Hydrogen: The swiss-army knife element

Bjørn Simonsen

CEO
Saga Pure

22nd December 2020

Key points

Hydrogen sits at the intersection of nature and technology
The story of Nel is the story of the development of the hydrogen industry
Hydrogen is a solution 13.7 billion years in the making

It can be said that the story of Nel Hydrogen tells the story of the development of the hydrogen industry itself. And who better to tell that story than the “Professor” himself, Bjørn Simonsen? Although he’s no longer officially a member of the Nel team, like our podcast co-host, Rob, Bjørn is very much still an honorary member of Team Purple. So we were happy to have him as a guest on the show and as a guest author on our blog.

Without further ado, we give you the story of Nel, as told by Bjørn Simonsen…

The story of Nel is in many ways the story of how we humans have gradually managed to make use of this swiss-army-knife element (first coined by IAEE) here on earth – or potato, as we’d refer to it in Norway – since we Norwegians like to use potatoes for everything.

In Nel, we (and, yes, I’ll probably be saying “we” for a while yet!) have been developing hydrogen technologies for almost a century. I find it fascinating that the start of Nel back in the 1920s was already with electrolysis on the several hundred-megawatt scale – and with abundant renewable energy as the big enabler. Only a handful of those mega plants were built before natural gas took over as a cheaper source of hydrogen. Ironically, now almost one hundred years later, the world has come to the conclusion that what we did back then wasn’t such a bad idea after all, or in other words: renewable hydrogen strikes back.

Up until the mid-70s, Nel was an integrated part of Norsk Hydro, which started as a pure-play fertilizer company (today known as Yara). After the brief merger of Hydro with Statoil, Nel then ended up, for a period of time, being owned wholly by Statoil (today known as Equinor, Norway’s biggest oil and gas company). Interestingly enough, their pension fund is what’s left of that ownership, but I’m willing to bet that it very likely has been their best investment so far.

In 2014, when I joined the company, Nel became the first hydrogen company to be listed on the Oslo Stock Exchange. Since then, we (there it is again!) have grown to become one of the leading fueling station manufacturers after the acquisition of H2 Logic in 2015, and then the world’s largest electrolyser manufacturer after the 2017 acquisition of Proton OnSite. It’s truly been an exciting journey for both employees and shareholders, and it seems the fun surely is continuing.

 

Parallels with the development of the global hydrogen industry

Put simply, the global hydrogen industry has evolved over two axes – first as an input factor, or ingredient in for example ammonia/fertilizers – then as an energy carrier for mobility/energy purposes.
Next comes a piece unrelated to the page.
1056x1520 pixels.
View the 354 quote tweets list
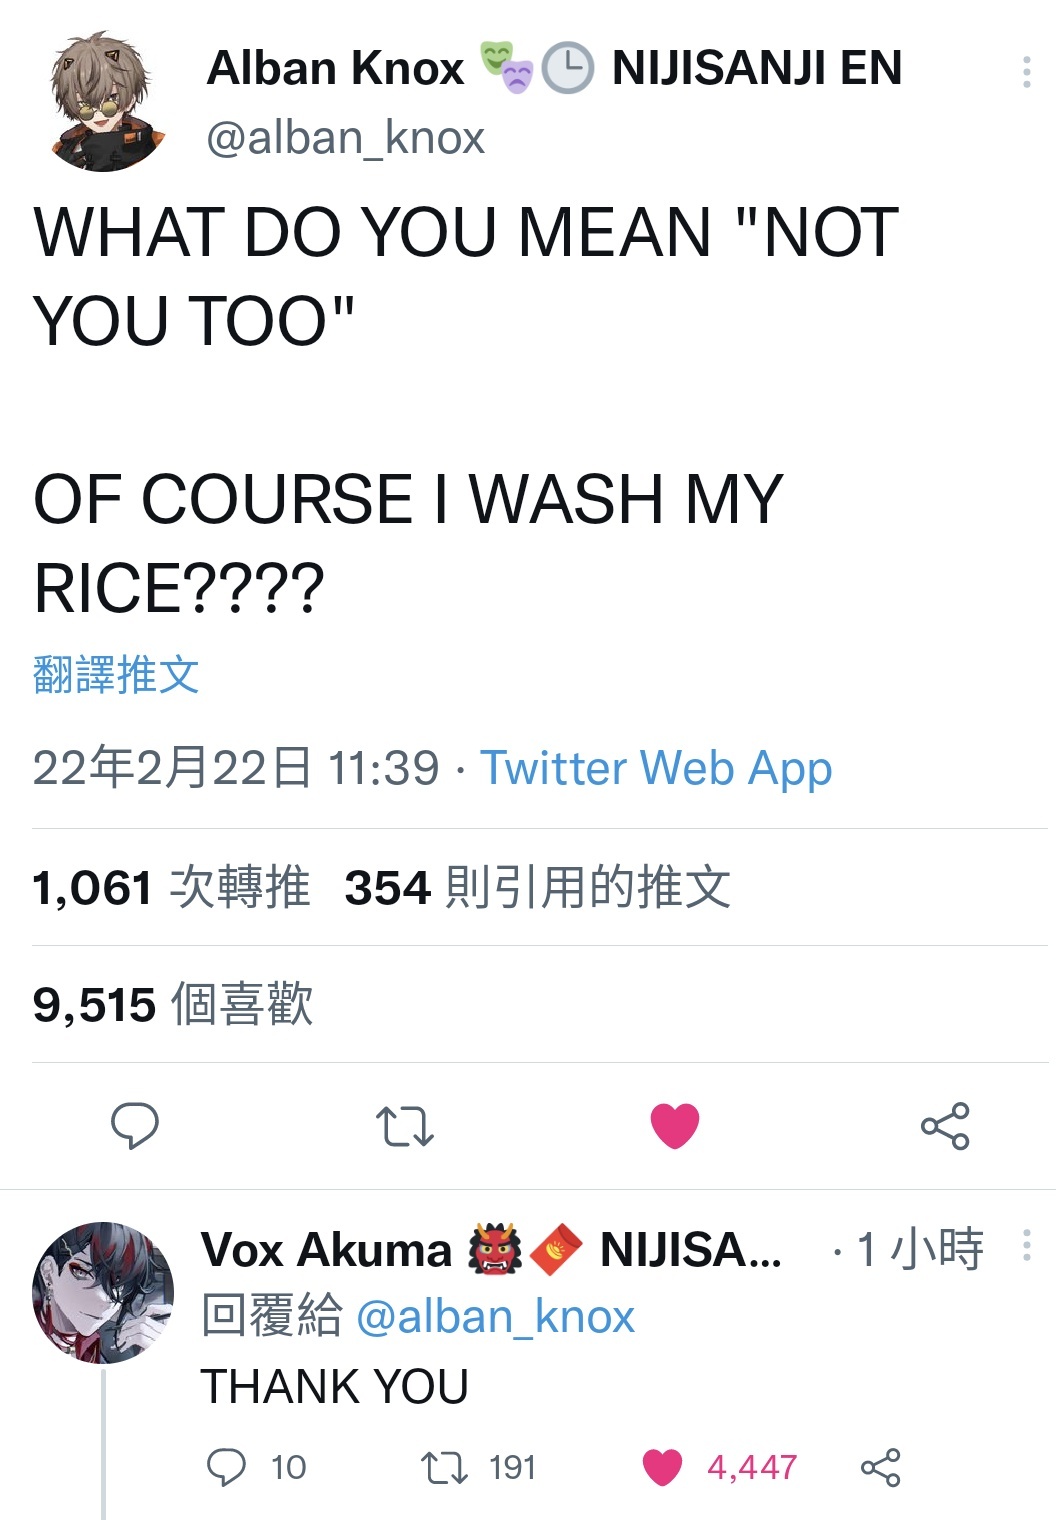538,887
Nel has, as mentioned, been involved in the entire development – from its early beginnings until today – and we’ve consistently been a pioneer within the field, with many world firsts. This both with regards to industry – with the several hundred megawatts of electrolyser capacity installed in Norway – to the world’s first publicly available hydrogen fueling station which opened in Reykjavík in 2003. And let’s not forget the world’s first power-to-gas project when 10 households on the island of Utsira off the west coast of Norway (actually quite close to where I grew up) ran solely on wind energy and hydrogen for several years. And not to brag (ok, maybe just a little), but through our Proton side of the company, we were also the first to offer PEM electrolysers to the market, back in 1996.
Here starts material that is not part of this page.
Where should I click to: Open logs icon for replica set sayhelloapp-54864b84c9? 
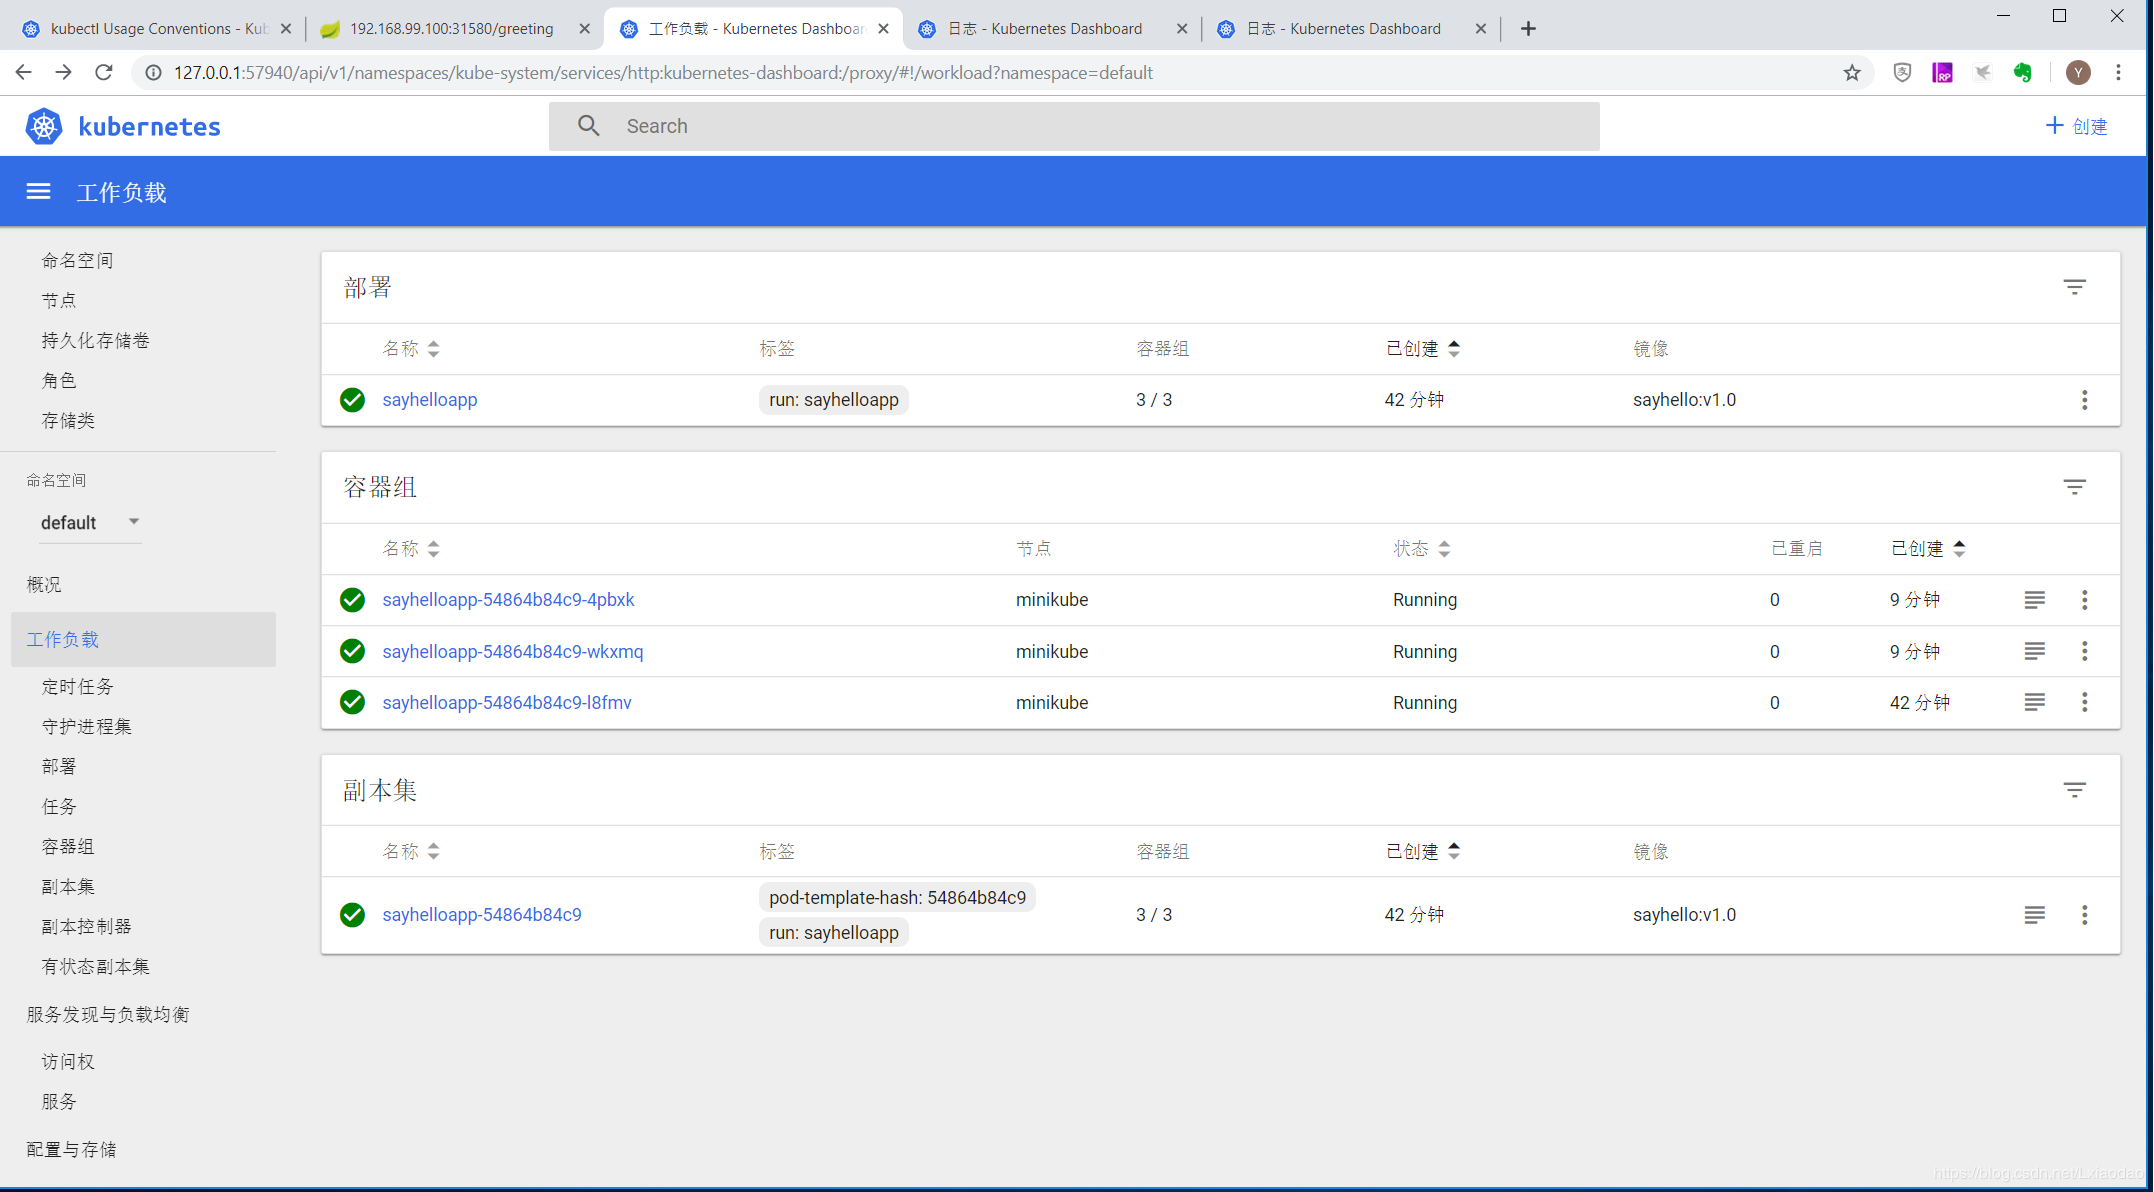tap(2034, 915)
Nel has steadfastly built upon our leadership position through a proud history of continuous technology development. This in addition to being the first at adopting new fueling standards, certifications, as well as continuous technology innovations, both within electrolysis and fueling.

 

Looking forward

Ten years ago, the technology wasn’t ready. Now it is.

Ten years ago, renewable hydrogen was too expensive. Now it can outcompete fossil fuels.
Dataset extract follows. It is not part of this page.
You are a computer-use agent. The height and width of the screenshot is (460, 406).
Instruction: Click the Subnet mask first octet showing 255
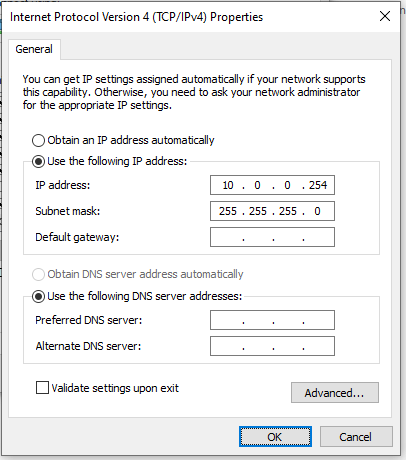(x=228, y=211)
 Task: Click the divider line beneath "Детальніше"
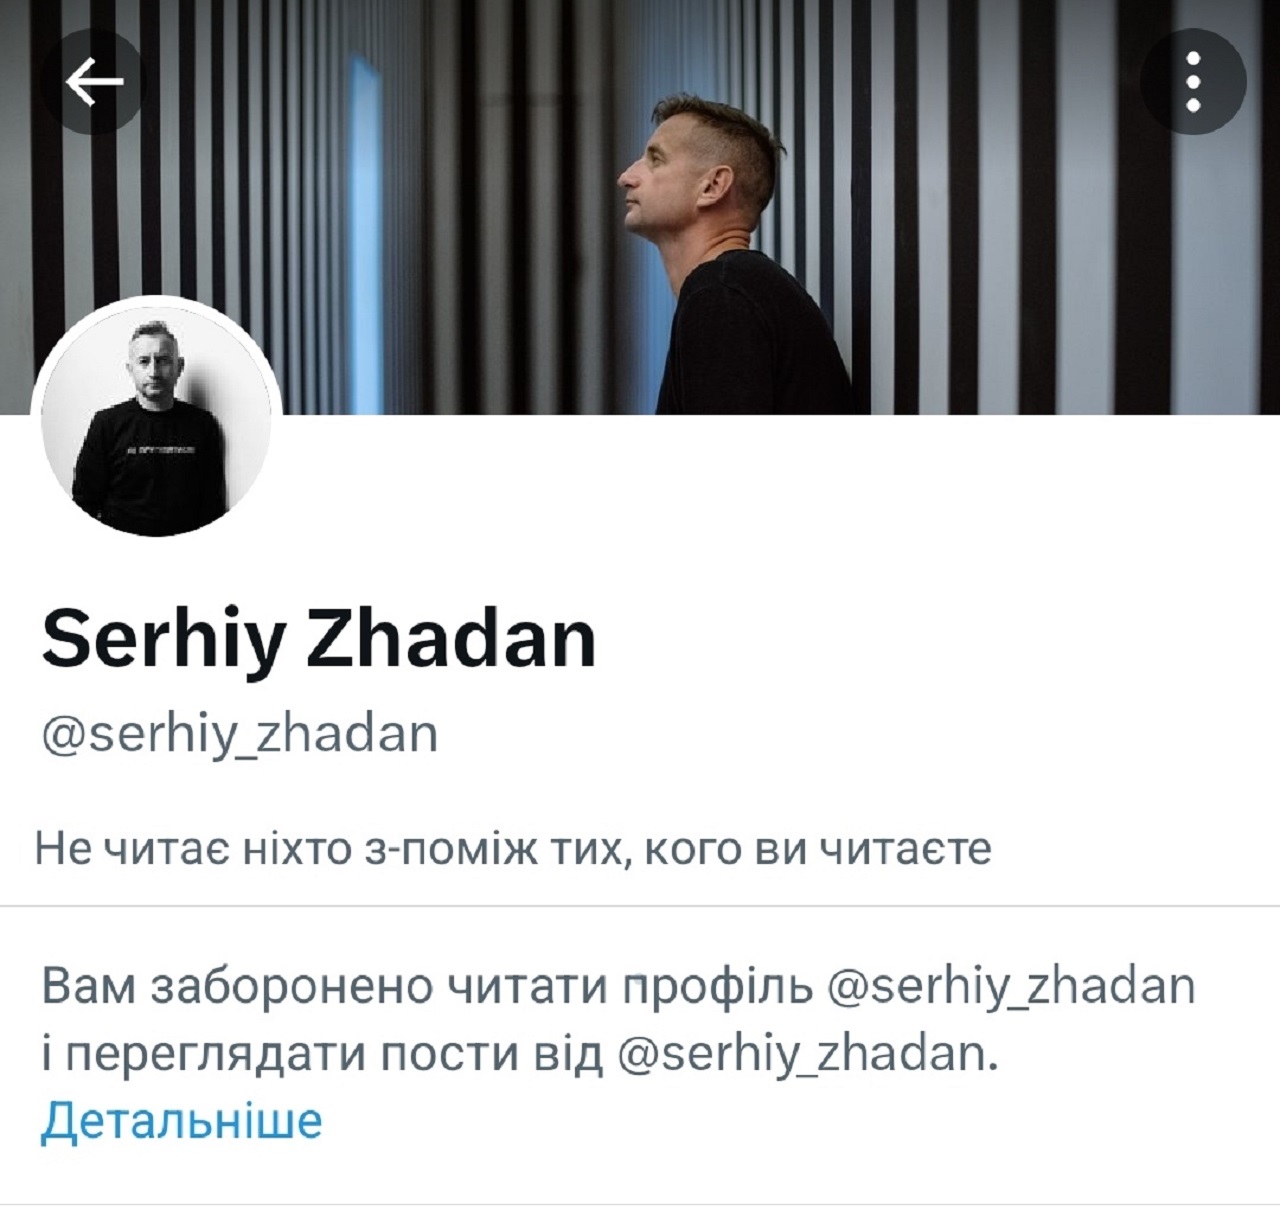(x=640, y=1204)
Ten years ago, the world thought batteries and renewables would solve all our emission issues. Now we know we need hydrogen not only to get to zero, but that it will be a big part of the solution.

We are at a point where it has become inevitable, and where other megatrends have been pushing hydrogen forward over the last decade, hydrogen is about to become a megatrend in and of itself.

Hydrogen is a solution 13.7 billion years in the making, and I find it endlessly fascinating that we, at this specific point in time, are at a stage where we can harness the power of what the universe has used as the preferred fuel and building block since dawn of time.

I’m very proud that Nel, as a technology leader, has played – and I’m sure will continue to play – a key role in enabling just that; both for industry and mobility.

And hopefully, I can contribute to continue accelerating that transition also in my new role.